Entries supplied —
>>>>
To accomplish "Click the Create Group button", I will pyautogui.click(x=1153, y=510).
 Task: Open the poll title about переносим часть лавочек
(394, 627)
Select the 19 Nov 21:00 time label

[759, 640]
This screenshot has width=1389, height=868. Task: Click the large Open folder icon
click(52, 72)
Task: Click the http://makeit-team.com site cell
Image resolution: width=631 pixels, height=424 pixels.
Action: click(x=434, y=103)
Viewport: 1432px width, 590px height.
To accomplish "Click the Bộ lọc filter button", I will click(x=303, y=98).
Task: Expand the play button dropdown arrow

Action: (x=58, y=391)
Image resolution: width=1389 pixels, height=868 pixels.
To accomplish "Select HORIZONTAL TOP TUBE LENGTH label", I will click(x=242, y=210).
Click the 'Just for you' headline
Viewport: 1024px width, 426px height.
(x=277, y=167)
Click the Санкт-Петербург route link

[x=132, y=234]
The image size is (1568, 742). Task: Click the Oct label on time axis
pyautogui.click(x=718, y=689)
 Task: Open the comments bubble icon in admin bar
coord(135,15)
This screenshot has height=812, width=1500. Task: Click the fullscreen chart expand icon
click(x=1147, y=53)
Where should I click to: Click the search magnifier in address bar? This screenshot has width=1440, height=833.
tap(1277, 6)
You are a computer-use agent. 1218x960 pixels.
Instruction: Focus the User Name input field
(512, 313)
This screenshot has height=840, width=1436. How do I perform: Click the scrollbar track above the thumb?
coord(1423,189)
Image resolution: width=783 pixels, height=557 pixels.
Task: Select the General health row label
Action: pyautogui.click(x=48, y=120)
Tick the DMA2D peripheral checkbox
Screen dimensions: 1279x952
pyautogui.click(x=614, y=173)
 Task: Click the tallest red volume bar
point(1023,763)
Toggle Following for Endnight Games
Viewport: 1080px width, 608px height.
<<<<
Work to be completed — Repeat the listing in full so that each line matches exactly.

Solution to this problem —
To accomplish "Click the Create Group button", I will pyautogui.click(x=1153, y=510).
 Task: Open the poll title about переносим часть лавочек
(394, 627)
Select the 19 Nov 21:00 time label

[759, 640]
This screenshot has width=1389, height=868. Task: Click the large Open folder icon
click(52, 72)
Task: Click the http://makeit-team.com site cell
Image resolution: width=631 pixels, height=424 pixels.
Action: click(x=434, y=103)
Viewport: 1432px width, 590px height.
To accomplish "Click the Bộ lọc filter button", I will click(x=303, y=98).
Task: Expand the play button dropdown arrow

Action: (x=58, y=391)
Image resolution: width=1389 pixels, height=868 pixels.
To accomplish "Select HORIZONTAL TOP TUBE LENGTH label", I will click(x=242, y=210).
Click the 'Just for you' headline
Viewport: 1024px width, 426px height.
(x=277, y=167)
Click the Санкт-Петербург route link

[x=132, y=234]
The image size is (1568, 742). Task: Click the Oct label on time axis
pyautogui.click(x=718, y=689)
 Task: Open the comments bubble icon in admin bar
coord(135,15)
This screenshot has height=812, width=1500. Task: Click the fullscreen chart expand icon
click(x=1147, y=53)
Where should I click to: Click the search magnifier in address bar? This screenshot has width=1440, height=833.
tap(1277, 6)
You are a computer-use agent. 1218x960 pixels.
Instruction: Focus the User Name input field
(512, 313)
This screenshot has height=840, width=1436. How do I perform: Click the scrollbar track above the thumb?
coord(1423,189)
Image resolution: width=783 pixels, height=557 pixels.
Task: Select the General health row label
Action: pyautogui.click(x=48, y=120)
Tick the DMA2D peripheral checkbox
Screen dimensions: 1279x952
pyautogui.click(x=614, y=173)
 Task: Click the tallest red volume bar
point(1023,763)
Toggle Following for Endnight Games
Viewport: 1080px width, 608px height.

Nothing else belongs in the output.